Holland first became acquainted with those birds on the muddy banks of the upper reaches of White Oak Bayou, near her childhood home in the Cypress area. "The most important thing to me as a kid was just running around on the bayou, and now I go out to the same places and they're all developed," she says, echoing a lament I have heard from several Houston-bred musicians who have left town. "It's sad."

Though her twin great-uncles were Western-swing musicians, she hated country as a child and was something of a Cure and Siouxsie Goth dilettante for a time. Her first instrument was the toy piano, and by the age of seven she had added poetry and songwriting to her skill set. By the time she left junior high, she also had started in on the viola and violin. Encouraged by hearing David Garza's early band Twang Twang Shocka Boom, she also learned guitar. In high school she played the first of not very many Houston gigs, a show from the back of a flatbed truck at the 1992 Westheimer Street Festival. She was only 16. "It was really funny because my friend named the band Brass Buttons," she says. "Much later I figured out she named the band after a Gram Parsons song.

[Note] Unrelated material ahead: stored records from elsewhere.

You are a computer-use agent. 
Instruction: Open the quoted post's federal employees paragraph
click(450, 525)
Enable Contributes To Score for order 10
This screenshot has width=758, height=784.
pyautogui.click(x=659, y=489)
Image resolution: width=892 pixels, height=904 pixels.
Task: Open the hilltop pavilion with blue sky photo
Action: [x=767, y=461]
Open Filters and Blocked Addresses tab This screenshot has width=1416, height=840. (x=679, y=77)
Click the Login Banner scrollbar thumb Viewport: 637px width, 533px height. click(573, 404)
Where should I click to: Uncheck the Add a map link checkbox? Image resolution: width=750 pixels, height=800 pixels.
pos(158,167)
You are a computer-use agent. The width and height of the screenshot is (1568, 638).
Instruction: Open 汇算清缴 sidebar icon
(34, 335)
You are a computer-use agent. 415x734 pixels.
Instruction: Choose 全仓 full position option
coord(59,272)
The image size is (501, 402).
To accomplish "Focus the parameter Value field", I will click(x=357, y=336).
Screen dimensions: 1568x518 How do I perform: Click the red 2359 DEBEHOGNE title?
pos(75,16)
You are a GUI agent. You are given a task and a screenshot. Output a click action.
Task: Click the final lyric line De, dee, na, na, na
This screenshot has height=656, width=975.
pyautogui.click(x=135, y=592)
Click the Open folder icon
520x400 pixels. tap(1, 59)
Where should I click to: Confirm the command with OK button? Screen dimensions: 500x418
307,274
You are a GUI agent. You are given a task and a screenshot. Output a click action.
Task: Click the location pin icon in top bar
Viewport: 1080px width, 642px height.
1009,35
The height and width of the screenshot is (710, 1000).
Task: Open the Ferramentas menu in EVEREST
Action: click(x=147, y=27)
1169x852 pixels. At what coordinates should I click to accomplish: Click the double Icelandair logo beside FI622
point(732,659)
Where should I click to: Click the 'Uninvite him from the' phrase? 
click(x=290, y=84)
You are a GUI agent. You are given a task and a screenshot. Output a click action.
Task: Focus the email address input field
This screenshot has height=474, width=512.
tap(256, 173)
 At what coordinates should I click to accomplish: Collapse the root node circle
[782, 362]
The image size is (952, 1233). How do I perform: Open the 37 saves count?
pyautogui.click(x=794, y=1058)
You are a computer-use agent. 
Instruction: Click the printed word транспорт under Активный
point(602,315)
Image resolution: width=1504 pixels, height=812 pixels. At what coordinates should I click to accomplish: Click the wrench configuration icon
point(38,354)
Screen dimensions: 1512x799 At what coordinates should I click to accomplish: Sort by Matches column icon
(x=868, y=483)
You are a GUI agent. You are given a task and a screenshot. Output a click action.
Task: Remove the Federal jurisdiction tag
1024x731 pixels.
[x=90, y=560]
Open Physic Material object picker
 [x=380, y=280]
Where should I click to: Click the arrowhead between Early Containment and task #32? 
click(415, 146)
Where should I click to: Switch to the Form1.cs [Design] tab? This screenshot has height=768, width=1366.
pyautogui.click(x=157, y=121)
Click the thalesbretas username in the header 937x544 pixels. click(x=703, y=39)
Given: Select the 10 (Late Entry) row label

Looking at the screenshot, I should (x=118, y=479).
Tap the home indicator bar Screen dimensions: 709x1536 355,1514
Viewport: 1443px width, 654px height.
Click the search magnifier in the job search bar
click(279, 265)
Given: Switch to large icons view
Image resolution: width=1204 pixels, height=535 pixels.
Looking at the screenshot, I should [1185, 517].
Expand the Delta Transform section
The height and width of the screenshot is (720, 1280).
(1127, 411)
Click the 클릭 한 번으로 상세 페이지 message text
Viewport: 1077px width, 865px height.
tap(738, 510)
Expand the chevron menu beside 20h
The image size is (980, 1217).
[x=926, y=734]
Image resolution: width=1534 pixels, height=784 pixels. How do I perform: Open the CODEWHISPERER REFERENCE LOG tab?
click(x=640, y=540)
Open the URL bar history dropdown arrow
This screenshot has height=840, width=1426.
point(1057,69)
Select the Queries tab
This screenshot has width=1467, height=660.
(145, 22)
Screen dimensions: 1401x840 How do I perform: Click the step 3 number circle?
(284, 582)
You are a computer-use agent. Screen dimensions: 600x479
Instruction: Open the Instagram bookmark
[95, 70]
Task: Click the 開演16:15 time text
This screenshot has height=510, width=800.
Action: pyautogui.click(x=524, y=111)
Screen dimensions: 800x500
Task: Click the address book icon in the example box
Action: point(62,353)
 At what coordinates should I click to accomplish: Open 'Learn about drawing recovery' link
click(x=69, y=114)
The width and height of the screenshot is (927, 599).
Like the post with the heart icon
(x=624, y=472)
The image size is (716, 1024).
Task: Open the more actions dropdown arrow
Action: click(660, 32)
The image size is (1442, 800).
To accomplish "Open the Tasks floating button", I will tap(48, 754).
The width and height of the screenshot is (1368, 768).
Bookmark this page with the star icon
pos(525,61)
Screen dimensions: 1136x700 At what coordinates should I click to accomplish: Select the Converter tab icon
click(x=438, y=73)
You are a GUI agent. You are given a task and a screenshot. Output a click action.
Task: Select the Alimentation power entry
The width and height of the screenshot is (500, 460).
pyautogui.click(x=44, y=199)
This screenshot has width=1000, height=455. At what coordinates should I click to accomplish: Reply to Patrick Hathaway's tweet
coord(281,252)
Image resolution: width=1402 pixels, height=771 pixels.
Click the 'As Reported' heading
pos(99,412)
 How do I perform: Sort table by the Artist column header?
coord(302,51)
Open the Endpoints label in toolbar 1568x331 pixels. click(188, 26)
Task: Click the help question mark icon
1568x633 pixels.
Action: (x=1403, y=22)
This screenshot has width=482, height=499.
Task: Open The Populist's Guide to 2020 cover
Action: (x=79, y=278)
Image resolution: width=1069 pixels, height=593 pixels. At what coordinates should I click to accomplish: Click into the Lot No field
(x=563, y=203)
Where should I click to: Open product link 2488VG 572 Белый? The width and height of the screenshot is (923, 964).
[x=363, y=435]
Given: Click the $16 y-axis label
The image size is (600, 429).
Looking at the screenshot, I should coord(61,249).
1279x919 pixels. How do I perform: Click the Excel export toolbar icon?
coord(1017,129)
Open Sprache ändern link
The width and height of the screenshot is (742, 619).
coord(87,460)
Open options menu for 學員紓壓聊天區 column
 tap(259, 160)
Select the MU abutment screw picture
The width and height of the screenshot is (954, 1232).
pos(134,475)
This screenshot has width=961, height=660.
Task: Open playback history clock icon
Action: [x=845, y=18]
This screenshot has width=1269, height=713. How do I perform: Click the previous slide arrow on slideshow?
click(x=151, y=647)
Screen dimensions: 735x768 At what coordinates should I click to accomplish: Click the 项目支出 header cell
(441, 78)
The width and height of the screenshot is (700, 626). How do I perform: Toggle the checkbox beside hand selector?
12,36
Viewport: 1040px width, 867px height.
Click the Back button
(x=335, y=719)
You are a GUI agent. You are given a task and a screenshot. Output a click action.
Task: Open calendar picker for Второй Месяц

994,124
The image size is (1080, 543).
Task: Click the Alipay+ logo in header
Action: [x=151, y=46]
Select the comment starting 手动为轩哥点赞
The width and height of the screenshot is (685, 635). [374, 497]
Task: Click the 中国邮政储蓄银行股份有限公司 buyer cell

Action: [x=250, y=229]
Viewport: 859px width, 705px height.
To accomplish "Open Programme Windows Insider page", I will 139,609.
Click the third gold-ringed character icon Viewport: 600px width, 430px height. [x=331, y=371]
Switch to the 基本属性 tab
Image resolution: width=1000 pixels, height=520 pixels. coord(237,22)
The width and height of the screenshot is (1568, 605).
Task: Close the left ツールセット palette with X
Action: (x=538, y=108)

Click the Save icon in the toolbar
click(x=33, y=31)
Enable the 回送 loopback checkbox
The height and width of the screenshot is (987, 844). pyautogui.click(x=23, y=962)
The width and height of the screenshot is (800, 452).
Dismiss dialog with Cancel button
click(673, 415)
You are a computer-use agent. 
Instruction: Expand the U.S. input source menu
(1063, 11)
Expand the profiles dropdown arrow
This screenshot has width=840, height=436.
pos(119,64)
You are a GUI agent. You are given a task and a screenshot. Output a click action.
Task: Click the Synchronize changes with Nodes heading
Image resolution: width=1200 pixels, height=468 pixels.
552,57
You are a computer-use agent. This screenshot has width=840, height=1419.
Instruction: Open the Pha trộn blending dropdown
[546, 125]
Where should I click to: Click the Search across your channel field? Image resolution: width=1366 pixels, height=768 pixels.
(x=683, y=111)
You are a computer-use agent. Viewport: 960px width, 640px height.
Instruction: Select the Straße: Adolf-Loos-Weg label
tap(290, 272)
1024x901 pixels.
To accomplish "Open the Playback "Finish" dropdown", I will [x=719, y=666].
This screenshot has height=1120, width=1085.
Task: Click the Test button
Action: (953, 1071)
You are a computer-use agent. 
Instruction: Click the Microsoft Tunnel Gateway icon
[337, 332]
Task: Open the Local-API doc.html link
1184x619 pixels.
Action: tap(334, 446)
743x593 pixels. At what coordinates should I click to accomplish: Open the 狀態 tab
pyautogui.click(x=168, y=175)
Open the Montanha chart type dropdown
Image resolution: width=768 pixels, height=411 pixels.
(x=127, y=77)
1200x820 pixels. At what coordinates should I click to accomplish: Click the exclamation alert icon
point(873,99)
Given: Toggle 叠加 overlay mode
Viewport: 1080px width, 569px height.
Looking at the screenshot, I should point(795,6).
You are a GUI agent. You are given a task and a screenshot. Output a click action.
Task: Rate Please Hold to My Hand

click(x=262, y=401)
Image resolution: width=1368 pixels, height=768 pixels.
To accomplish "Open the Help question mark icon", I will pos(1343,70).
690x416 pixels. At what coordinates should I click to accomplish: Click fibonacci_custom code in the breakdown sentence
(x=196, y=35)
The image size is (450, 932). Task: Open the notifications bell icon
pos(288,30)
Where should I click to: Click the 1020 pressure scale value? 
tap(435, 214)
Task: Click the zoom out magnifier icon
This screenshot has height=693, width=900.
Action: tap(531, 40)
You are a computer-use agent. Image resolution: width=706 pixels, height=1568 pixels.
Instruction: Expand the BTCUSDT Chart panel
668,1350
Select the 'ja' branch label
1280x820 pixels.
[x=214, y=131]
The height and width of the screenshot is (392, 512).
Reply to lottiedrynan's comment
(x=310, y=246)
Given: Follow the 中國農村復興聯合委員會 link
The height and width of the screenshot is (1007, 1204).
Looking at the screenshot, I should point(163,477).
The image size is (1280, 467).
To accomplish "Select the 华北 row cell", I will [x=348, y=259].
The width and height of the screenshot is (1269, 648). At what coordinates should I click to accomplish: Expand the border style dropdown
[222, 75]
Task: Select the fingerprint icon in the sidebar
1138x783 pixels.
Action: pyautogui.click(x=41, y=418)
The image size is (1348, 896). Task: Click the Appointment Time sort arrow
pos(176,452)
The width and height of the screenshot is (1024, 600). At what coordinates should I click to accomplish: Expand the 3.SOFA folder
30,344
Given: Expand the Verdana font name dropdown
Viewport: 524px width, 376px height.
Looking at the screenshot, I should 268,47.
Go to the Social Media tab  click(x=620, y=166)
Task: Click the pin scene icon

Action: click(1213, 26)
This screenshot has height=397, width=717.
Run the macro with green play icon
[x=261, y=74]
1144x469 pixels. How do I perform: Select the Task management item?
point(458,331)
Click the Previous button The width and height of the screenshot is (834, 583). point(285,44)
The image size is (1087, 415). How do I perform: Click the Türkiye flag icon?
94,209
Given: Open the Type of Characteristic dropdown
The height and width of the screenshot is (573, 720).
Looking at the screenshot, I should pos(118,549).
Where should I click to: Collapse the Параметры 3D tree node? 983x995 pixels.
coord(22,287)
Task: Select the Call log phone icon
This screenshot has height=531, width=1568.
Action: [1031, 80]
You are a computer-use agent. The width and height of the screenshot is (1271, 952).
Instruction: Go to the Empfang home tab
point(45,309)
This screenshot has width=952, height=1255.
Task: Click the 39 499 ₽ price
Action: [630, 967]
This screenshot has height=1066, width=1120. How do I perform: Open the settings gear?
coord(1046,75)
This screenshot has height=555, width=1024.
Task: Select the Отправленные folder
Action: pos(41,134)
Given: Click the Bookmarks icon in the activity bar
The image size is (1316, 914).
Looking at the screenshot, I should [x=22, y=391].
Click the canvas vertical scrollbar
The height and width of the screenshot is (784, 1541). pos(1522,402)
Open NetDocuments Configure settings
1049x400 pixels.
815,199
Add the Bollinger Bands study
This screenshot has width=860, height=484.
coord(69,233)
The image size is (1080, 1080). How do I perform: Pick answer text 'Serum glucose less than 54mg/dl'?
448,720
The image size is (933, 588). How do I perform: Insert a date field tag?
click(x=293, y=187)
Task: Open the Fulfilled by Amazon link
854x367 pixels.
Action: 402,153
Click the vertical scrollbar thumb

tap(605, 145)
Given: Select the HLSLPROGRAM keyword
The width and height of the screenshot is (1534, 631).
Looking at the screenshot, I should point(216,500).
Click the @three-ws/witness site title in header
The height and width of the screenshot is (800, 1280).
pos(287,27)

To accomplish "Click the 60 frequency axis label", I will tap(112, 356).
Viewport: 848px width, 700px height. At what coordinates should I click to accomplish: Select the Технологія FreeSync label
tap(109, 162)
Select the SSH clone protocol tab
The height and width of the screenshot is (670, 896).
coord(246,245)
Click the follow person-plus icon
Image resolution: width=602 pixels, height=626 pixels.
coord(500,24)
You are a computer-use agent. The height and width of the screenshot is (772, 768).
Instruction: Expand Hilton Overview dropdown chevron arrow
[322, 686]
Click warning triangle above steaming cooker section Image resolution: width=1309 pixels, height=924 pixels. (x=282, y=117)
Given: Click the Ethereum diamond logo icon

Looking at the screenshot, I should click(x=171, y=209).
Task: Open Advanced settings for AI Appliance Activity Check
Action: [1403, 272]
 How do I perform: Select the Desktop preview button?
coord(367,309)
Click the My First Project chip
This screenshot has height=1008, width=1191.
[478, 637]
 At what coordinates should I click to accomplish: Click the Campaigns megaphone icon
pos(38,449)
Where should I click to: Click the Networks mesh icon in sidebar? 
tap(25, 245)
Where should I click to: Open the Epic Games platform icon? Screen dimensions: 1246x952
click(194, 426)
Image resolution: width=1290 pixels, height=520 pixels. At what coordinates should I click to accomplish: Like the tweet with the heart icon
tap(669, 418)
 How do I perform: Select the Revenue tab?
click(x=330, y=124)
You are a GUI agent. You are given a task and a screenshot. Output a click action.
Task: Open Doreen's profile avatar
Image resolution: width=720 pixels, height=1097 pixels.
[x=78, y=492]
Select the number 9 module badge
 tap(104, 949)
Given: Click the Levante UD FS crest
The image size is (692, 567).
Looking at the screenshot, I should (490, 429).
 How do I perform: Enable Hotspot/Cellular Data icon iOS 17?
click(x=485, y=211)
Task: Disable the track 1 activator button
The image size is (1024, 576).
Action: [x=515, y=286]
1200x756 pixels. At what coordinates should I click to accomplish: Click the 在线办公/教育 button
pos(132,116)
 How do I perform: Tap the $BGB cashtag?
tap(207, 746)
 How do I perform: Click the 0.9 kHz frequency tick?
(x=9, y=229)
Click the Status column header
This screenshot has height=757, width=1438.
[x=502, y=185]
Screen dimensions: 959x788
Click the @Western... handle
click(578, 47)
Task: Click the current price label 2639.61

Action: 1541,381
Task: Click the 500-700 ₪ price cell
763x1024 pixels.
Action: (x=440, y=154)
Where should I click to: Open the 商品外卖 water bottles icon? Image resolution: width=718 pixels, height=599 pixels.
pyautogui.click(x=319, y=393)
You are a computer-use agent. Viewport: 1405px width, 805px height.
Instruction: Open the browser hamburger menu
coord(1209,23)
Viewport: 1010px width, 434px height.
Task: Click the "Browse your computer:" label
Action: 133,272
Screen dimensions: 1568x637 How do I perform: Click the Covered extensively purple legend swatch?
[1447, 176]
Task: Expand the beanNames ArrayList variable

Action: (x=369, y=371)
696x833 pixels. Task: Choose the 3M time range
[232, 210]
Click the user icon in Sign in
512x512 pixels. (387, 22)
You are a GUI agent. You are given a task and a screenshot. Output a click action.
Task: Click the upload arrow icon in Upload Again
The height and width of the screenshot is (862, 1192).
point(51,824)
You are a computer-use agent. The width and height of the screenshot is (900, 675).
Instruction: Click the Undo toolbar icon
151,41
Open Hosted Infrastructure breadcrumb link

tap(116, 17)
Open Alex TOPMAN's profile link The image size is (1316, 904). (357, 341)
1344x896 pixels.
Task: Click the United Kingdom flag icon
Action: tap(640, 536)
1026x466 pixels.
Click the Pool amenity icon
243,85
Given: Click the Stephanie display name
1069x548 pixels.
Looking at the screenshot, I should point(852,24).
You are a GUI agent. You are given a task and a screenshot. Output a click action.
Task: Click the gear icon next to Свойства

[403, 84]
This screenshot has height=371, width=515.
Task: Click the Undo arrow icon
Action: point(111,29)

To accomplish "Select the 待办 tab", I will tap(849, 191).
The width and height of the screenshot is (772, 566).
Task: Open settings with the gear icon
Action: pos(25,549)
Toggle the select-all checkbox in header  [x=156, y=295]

I was long gone before I figured that out -- that band only existed for one show." Holland didn't gig much here after that. "I was in this band that I won't even tell you the name of, but we didn't really do shows, and then I hit the road and I was out of Houston."

From there, she passed up on college and ping-ponged between the Bohemian scenes in Austin and New Orleans, and then she lit out for the left coast in 1997. Along the way, she and her then-boyfriend peddled vizsla puppies, and Holland learned the banjo and soaked up the Harry Smith Anthology while living in a tepee in Colorado. After living in San Francisco for a year, she headed north for Vancouver, where she helped start the alt-country band the Be Good Tanyas, but left after one album. She headed back south to San Francisco in 2001. Around then she started the extremely informal sessions that became Catalpa, and the CD she once sold only from the stage at her shows proved to be so in-demand that it was picked up by the Anti label, home to Nick Cave, Elliott Smith, Joe Henry and most fatefully for Holland, Tom Waits.

"I wish nobody had told me this, but he had my record for a week, and I knew about it," she says. What could Waits be doing all that time? Maybe he liked it. Maybe it bored him. Maybe he called his friends over and said, "Listen to this bilge -- this has got to be the worst crap ever."

"That was horrifying," Holland says. "I couldn't sleep or eat for a week -- maybe like six hours a night and one meal a day. I was fucked up, so nervous, freakin' out all week. By the time that I found out he loved it, I was so exhausted that it really didn't make much of an impression. I was like, 'Thank god. Now I'll see you later. I'm going to sleep.'" (While Holland was sleeping, Waits went to work and nominated the album for the 2003 Shortlist Prize that eventually went to Damien Rice.)

And now we have Escondida, which seems to be destined to make a bunch of short lists of top rootsy CDs this year. The lazy comparison is to Norah Jones -- another Texan who hacks a rootsy path -- but Holland is edgier, rooted in older material, and if she's equally languid, she's also a much more dramatic and melismatic singer. "I don't really care that people make that comparison, but she's definitely not a studied influence of mine," she says. "At all."

A cross between Toni Price and Ricki Lee Jones with a Southern accent strikes me as the better critical shorthand description -- as Holland shares both Price's affinity for Depression-era Southern pop -- by which I mean country and blues -- and Jones's boozy-sounding vocals. (Albeit in Holland's case, "Goodbye California" is ruined for me by her accent, which sounds so over-the-top that she seems to be doing an impression of the way a Texan would talk instead of just letting it flow. See also Williams, Lucinda and Griffith, Nanci in this file.)

But hell, that's just a quibble. Escondida and the talent behind it shouldn't stay hidden for long.